The following table sets forth updated information, as of October 20, 2004, regarding the principal amount of notes beneficially owned by the selling securityholder listed below and the number of shares of common stock issuable upon conversion of those notes that may be offered from time to time and supplements and amends the table appearing under Selling Securityholders beginning on page 45 of the prospectus. To the extent that a selling securityholder is listed both in the table below and in the table appearing in the prospectus, the information set forth below regarding that selling securityholder supersedes the information in the prospectus. We have prepared this table based on information given to us by the selling securityholder listed below prior to the date hereof.

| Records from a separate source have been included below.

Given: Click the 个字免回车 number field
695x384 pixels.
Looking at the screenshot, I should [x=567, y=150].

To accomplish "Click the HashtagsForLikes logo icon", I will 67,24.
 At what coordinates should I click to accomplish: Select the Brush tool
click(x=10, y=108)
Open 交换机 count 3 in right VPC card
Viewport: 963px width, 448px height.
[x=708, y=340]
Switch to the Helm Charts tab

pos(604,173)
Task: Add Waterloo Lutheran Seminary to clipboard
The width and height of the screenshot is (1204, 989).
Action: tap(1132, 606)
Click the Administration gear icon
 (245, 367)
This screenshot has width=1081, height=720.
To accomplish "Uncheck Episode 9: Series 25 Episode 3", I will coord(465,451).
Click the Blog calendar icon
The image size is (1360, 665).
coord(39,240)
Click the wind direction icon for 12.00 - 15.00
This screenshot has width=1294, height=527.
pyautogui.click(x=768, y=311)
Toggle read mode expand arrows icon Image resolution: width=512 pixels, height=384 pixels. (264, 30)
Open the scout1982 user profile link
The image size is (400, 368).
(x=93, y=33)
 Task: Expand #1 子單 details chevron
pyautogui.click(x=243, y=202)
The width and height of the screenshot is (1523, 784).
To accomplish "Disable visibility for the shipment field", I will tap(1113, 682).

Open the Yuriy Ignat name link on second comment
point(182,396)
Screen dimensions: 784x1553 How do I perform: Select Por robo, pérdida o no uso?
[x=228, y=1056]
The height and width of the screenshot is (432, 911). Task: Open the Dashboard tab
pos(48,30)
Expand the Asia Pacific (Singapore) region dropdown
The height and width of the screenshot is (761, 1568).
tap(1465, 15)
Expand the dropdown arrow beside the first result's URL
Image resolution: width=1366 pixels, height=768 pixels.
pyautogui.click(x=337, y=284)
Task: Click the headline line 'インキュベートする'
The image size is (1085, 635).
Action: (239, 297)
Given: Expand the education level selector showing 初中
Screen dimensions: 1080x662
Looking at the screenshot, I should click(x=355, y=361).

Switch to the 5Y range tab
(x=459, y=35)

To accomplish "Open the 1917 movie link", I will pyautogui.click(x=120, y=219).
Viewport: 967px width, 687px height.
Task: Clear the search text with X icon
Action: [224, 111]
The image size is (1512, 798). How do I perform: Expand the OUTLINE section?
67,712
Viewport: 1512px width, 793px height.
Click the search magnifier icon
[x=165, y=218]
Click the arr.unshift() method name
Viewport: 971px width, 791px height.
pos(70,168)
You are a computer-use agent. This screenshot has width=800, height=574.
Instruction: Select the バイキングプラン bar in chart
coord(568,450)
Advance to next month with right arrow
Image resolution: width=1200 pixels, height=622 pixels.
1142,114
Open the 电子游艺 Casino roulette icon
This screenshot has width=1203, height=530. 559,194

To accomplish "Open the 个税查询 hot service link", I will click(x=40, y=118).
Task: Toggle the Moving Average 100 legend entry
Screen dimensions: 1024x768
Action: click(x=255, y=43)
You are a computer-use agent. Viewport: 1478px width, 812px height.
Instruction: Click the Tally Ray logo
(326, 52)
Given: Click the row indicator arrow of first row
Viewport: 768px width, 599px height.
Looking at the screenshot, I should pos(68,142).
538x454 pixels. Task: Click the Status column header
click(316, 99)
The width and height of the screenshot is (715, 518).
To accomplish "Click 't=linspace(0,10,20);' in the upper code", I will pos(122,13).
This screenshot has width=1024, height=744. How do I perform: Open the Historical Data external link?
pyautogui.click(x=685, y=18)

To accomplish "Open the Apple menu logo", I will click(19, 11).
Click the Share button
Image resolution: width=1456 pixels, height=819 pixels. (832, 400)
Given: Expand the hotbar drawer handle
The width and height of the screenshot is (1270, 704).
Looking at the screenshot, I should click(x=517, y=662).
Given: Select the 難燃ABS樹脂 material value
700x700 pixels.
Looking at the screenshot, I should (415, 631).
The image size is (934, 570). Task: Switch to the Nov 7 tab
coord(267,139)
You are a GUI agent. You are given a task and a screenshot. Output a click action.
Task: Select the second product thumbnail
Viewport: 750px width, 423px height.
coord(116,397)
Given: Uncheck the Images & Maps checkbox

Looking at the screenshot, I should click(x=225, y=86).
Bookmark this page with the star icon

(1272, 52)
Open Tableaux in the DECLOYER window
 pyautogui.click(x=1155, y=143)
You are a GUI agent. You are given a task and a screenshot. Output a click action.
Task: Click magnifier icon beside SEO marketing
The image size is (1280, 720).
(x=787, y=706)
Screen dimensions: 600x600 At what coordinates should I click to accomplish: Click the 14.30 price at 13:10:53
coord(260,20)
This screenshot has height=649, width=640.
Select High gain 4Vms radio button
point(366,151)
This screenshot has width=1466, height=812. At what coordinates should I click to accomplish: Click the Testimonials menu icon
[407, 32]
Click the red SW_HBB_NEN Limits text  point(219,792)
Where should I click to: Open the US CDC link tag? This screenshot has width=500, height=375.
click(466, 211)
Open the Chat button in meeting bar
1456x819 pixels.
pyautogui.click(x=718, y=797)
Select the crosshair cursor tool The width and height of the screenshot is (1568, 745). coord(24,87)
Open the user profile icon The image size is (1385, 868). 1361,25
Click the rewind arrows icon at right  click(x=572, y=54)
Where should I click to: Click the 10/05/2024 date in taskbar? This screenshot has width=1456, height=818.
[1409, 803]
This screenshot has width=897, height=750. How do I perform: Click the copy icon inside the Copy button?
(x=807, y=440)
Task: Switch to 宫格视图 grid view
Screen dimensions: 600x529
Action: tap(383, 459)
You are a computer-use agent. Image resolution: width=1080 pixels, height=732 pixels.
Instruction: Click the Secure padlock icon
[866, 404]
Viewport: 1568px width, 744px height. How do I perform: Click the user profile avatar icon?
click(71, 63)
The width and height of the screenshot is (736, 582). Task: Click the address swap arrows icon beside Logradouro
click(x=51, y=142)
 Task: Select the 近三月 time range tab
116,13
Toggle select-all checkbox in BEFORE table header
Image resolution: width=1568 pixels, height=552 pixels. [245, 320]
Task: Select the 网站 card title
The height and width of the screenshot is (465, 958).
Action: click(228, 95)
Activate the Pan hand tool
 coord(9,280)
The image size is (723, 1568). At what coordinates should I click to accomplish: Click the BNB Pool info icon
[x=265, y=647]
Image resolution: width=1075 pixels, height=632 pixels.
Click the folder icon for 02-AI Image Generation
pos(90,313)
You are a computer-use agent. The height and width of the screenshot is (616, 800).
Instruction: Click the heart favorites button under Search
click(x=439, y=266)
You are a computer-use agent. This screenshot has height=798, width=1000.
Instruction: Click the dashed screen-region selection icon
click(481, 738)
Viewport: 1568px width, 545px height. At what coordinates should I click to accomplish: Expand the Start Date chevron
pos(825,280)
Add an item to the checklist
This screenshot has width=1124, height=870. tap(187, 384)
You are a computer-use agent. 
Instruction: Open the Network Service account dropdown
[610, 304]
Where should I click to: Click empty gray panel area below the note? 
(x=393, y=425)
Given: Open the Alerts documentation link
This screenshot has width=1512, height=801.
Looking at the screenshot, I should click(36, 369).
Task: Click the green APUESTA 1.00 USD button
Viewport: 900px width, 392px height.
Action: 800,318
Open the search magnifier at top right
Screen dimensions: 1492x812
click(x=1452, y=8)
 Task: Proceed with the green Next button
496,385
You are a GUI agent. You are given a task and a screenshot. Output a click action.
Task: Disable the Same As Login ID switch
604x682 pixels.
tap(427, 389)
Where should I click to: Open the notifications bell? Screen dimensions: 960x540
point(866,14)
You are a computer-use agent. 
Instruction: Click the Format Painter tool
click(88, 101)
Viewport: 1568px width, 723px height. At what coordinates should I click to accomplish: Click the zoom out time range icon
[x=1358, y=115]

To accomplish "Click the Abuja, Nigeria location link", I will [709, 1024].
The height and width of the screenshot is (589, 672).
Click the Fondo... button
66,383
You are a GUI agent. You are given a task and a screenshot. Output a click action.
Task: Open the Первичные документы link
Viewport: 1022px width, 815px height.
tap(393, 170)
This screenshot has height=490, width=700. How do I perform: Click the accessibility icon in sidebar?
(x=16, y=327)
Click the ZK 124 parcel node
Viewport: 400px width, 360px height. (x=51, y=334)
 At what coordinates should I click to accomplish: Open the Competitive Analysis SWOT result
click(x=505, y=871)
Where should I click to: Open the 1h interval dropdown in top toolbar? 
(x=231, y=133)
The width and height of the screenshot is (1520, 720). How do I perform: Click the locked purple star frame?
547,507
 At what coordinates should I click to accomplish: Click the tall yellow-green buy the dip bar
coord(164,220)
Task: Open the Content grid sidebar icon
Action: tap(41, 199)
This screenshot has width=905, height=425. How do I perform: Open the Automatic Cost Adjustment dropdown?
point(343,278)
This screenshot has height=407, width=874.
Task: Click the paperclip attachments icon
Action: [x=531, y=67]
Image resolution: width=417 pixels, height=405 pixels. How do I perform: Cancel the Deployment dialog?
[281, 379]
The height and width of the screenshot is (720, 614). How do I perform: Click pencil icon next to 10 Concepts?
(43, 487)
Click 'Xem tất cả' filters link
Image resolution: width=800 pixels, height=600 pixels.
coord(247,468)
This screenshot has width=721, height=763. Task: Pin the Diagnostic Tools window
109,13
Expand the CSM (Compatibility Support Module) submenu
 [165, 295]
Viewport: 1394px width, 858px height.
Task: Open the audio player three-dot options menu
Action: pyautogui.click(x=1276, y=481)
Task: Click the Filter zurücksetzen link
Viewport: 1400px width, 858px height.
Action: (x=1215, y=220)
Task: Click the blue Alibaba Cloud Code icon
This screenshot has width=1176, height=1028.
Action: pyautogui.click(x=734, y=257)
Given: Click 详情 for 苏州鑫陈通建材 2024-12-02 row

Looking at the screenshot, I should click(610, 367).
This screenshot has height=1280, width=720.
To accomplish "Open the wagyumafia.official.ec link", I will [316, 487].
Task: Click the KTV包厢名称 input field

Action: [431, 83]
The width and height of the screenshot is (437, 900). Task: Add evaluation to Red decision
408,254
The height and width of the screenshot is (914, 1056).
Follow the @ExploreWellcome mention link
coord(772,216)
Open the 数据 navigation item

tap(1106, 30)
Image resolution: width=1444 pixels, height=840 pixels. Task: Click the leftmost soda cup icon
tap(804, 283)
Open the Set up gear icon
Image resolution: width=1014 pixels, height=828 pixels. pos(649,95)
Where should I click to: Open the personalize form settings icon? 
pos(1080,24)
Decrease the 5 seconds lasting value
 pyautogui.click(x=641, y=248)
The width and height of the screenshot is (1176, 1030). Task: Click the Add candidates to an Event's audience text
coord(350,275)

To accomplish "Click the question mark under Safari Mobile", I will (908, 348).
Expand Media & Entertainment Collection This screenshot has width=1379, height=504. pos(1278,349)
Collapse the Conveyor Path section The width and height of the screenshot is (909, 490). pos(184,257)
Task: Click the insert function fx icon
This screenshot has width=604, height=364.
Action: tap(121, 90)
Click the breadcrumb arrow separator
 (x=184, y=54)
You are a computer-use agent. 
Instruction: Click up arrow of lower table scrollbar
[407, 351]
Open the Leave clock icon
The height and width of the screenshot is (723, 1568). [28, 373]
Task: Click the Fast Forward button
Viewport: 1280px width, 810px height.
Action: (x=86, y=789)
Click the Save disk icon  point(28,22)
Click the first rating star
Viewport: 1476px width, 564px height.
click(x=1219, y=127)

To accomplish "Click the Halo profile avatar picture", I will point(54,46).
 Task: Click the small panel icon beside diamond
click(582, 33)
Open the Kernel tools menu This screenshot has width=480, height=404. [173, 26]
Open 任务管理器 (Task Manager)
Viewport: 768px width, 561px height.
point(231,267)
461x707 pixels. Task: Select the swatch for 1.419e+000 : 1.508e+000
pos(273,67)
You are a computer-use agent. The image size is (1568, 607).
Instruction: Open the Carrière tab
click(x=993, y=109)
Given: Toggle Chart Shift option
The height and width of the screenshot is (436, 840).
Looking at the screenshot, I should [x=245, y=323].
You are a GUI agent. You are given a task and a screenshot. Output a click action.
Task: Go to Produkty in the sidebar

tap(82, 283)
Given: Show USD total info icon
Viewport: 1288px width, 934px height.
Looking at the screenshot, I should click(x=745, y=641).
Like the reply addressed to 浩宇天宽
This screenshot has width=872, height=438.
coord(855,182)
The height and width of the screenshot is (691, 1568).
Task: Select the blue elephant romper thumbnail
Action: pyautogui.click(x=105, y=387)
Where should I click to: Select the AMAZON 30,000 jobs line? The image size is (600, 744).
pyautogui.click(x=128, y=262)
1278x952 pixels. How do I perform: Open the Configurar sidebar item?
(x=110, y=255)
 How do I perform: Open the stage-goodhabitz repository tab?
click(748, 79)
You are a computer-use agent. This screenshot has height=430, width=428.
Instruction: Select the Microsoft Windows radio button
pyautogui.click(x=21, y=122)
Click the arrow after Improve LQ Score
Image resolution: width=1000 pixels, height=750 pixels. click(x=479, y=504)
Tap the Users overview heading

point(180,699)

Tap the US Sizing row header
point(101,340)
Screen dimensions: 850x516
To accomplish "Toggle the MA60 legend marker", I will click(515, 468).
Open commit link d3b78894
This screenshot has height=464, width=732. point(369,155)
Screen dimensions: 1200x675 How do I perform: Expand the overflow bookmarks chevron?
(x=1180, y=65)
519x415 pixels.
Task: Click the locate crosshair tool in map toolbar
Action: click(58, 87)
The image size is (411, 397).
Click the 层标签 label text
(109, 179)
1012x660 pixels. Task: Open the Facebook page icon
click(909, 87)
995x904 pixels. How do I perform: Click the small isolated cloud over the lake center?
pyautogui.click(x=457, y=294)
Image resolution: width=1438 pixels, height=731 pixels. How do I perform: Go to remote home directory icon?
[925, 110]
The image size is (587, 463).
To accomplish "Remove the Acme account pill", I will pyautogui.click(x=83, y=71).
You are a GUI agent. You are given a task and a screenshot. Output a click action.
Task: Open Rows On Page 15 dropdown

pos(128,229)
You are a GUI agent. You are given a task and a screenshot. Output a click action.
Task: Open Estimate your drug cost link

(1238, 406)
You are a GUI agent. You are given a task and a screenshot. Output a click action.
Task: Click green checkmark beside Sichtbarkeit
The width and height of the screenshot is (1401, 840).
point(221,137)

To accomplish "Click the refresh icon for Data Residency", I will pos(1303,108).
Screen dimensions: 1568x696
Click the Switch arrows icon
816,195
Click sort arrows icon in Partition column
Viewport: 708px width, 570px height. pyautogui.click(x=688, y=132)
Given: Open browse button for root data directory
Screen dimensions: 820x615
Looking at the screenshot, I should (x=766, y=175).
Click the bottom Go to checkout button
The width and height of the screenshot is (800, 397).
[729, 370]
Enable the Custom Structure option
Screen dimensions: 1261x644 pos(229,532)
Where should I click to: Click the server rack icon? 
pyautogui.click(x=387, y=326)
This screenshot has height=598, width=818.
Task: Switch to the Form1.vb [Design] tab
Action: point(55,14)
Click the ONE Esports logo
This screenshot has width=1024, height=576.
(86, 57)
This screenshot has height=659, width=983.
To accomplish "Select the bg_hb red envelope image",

The percentage of notes outstanding beneficially owned by the selling securityholder is based on $575,000,000 aggregate principal amount of notes outstanding. The number of shares of common stock owned prior to the offering does not include shares of common stock issuable upon conversion of the notes. The number of shares of common stock shown in the table below assumes conversion of the full amount of notes held by such holder at the initial conversion rate of 32.2373 shares per $1,000 principal amount of notes. This conversion rate is subject to adjustment as described under Description of the NotesConversion Rights in the prospectus. Accordingly, the number of shares of common stock issuable upon conversion of the notes may increase or decrease from time to time. Under the terms of the indenture, fractional shares will not be issued upon conversion of the notes. Cash will be paid instead of fractional shares, if any.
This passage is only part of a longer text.